* WRITTEN TASKS:
a: Summarize the court opinion excerpt below in two sentences.
b: Extend the court opinion excerpt below, picking up after its final sentence.

======== TEXT SHOWN

With these standards in mind, we conclude that the district court erred in denying Ashley Creek's motion to dismiss this particular wrongful use of civil proceedings claim because the claim is deficient on its face. Although Chevron and SF alleged that Ashley Creek involved them in administrative and state court litigation regarding the validity of the pipeline right-of-way, they do not allege that such litigation was undertaken without probable cause and for an improper purpose. See Ince, 981 P.2d at 846 (setting out essential elements of wrongful use of civil proceedings claim); Restatement (Second) of Torts § 674 (1977); id. § 681A (noting that it is plaintiff's burden to prove lack of probable cause and improper purpose). Instead, the counterclaim merely alleges that Ashley Creek involved Chevron and SF in costly litigation which Ashley Creek ultimately lost. This is in stark contrast to the other two segments of Chevron's and SF's counterclaims which specifically allege both the lack of probable cause and improper purpose elements. Accordingly, taking as true the allegations set out in this one segment of the counterclaims, and drawing all reasonable inferences in favor of Chevron and SF, the counterclaims fail to state a viable claim upon which relief could be granted.22
The district court's order denying Ashley Creek's motion to dismiss Chevron's and SF's counterclaims related to litigation involving the validity of the right-of-way is hereby reversed and the matter is remanded to the district court to dismiss the claims with prejudice. The remainder of the appeal is dismissed for lack of Article III jurisdiction.
For those reasons set out above, the United States District Court for the District of Utah is hereby AFFIRMED in Nos. 01-4017 and 01-4031. In No. 01-4066, the appeal is DISMISSED in part, the district court is REVERSED in part, and the matter is REMANDED to the district court for further proceedings consistent with this opinion. All other outstanding motions are hereby DENIED.

================
======== DATASET EXTRACT

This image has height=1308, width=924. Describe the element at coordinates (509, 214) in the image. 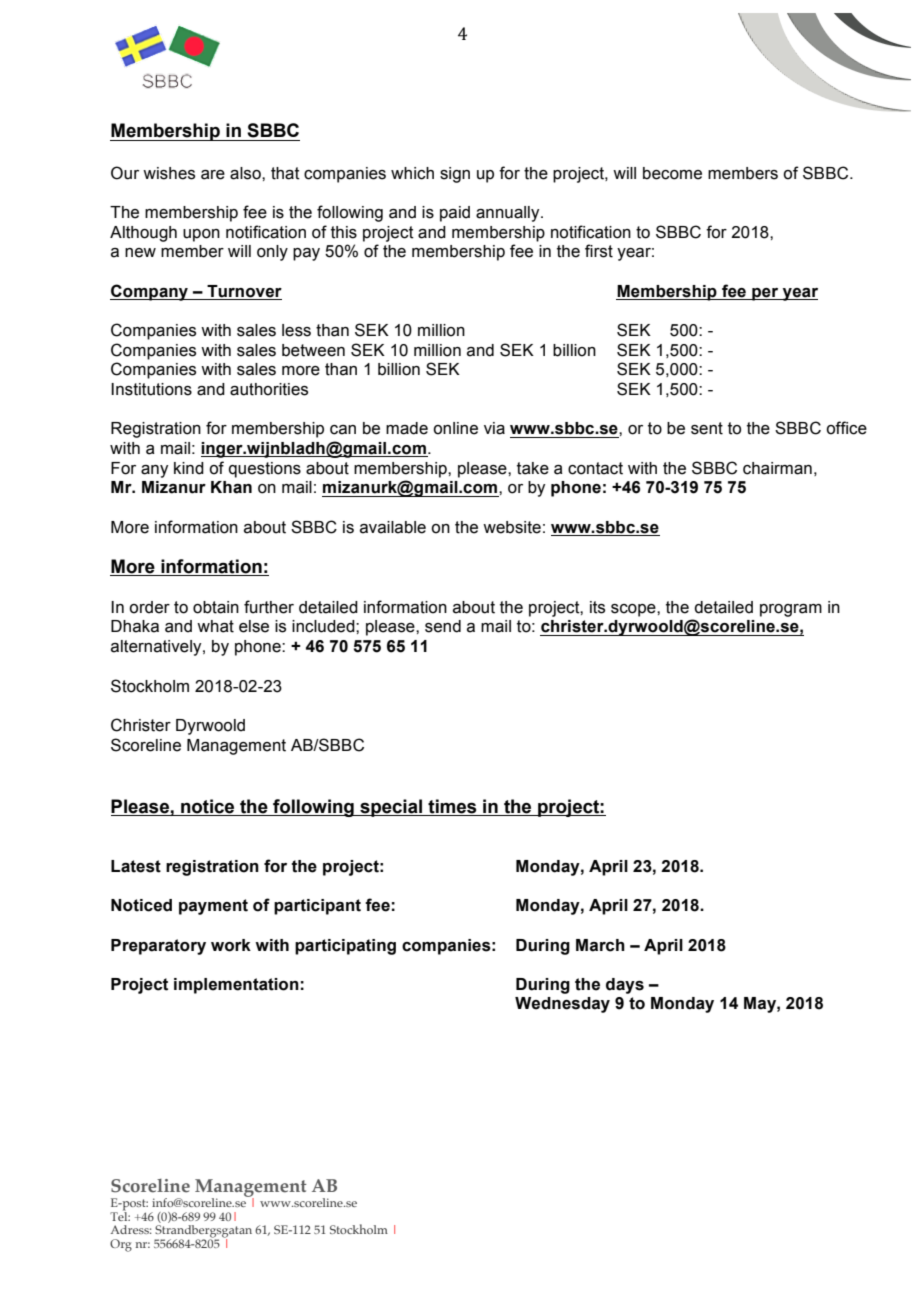

I see `annually` at that location.
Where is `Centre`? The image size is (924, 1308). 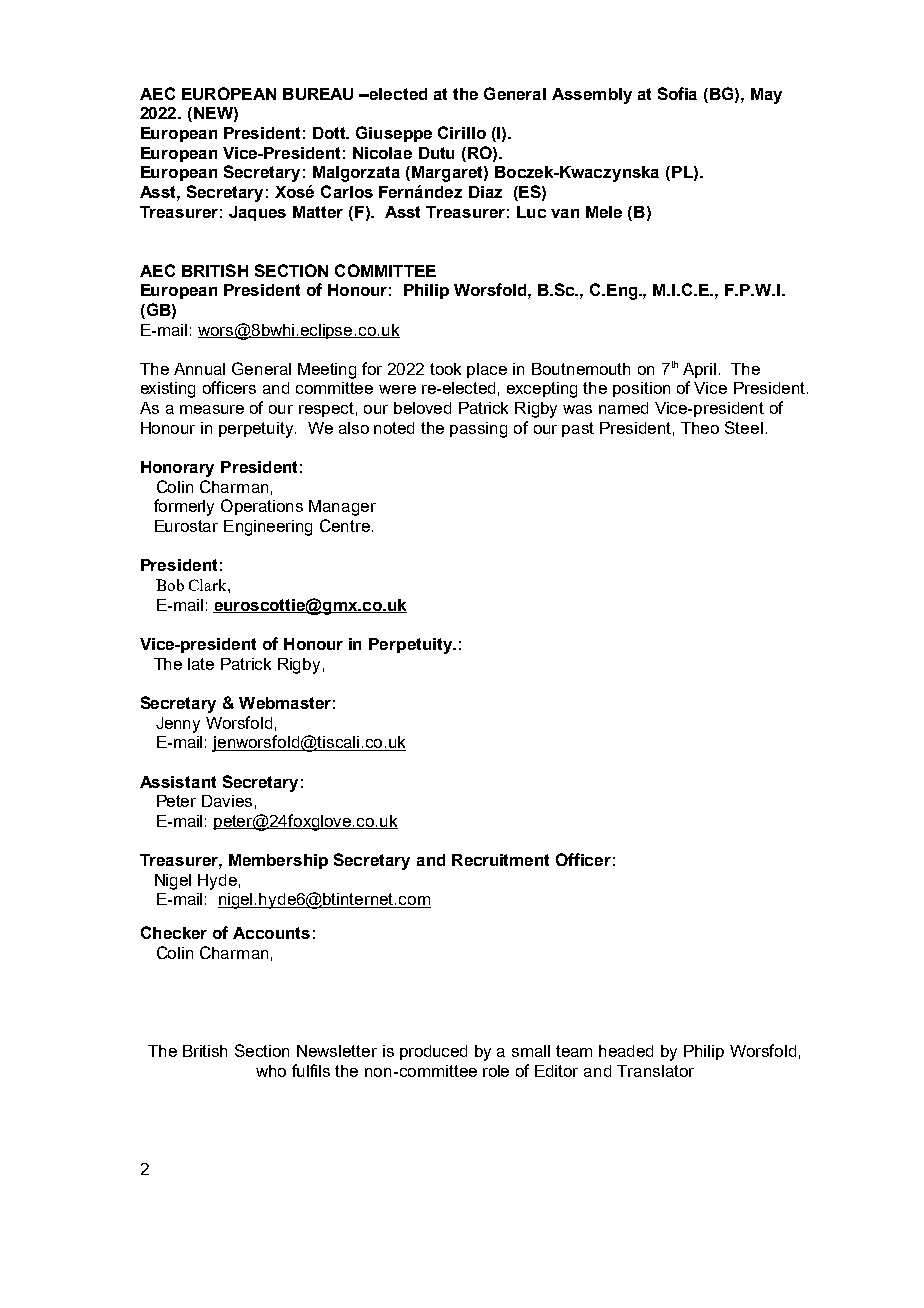 Centre is located at coordinates (345, 525).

================

* OUTPUTS BY TASK:
a: The district court erred in denying Ashley Creek's motion to dismiss the wrongful use of civil proceedings claim about litigation over the pipeline right-of-way, because Chevron and SF did not allege that the litigation was undertaken without probable cause and for an improper purpose. That order is reversed and remanded for dismissal of the claims with prejudice, the remainder of the appeal is dismissed for lack of Article III jurisdiction, and the district court is affirmed in Nos. 01-4017 and 01-4031.

b:
1. When Chevron purchased the Vernal phosphate mine it assumed an existing phosphate sales contract with Cominco, Ltd., a phosphate fertilizer producer in western Canada. Prior to the time the pipeline became operational, Chevron supplied Cominco by trucking phosphate to a railhead near Park City, Utah. In 1988, Cominco cancelled its phosphate contract with Chevron, concluding that it could obtain all the phosphate it needed at a lower cost from its own mining operations. Neither Chevron nor its successor-in-interest, SF, ever sold phosphate concentrate to a third-party after 1988, despite repeatedly trying to find outsider purchasers. During the entire time Chevron owned and operated the pipeline, no additional phosphate mines were developed in the United States and, after 1988, there were no third-party phosphate sales from a western United States phosphate mine. In 1992, Chevron completely exited the business by selling its interest in the entire integrated fertilizer project to SF for $64 million, only half of what it paid for the Vernal mine alone.
2. As set out more fully below, Ashley Creek has no employees, no credit history, and no assets other than these undeveloped phosphate leases. John Archer, Ashley Creek's sole shareholder, pays, on behalf of Ashley Creek, $11,000 per year for the leases.
3. The ICC Termination Act of 1995, Pub.L. No. 104-88, 109 Stat. 803 (1995), abolished the ICC and transferred certain functions and pre-existing proceedings to the STB effective January 1, 1996.
4. Appended to the 1996 Order were several tables evaluating the reasonableness of the tariffs at different volumes of phosphate shipped through the pipeline.
5. The parties vigorously contested before the district court, and continue to contest on appeal, whether the 1996 Order definitively concluded that the published tariffs were unreasonable or, instead, merely provided a framework for analyzing the reasonableness of the tariffs for the district court to apply. The district court concluded that the 1996 Order merely set out an analytical framework to be applied by it and that the necessary analysis “hinge[d] on the resolution of substantial factual questions.” Utilizing a new tariff published by SF in 1999, along with the three previously published tariffs utilized by the STB in conducting its analysis, the district court ultimately concluded that the tariffs were reasonable. In light of this court's affirmance infra of the district court's conclusion that Ashley Creek lacks standing to bring its antitrust claims, we need not address the propriety of the district court's alternative ruling that the published tariffs were reasonable.
6. In 1999, SF published a new tariff, the fourth tariff to be published since 1989. The fourth tariff recovers only operating and new capital costs, not original capital costs. Although this fourth tariff played a key role in the district court's decision that the published tariffs on the pipeline were reasonable, this court need not reach the issue.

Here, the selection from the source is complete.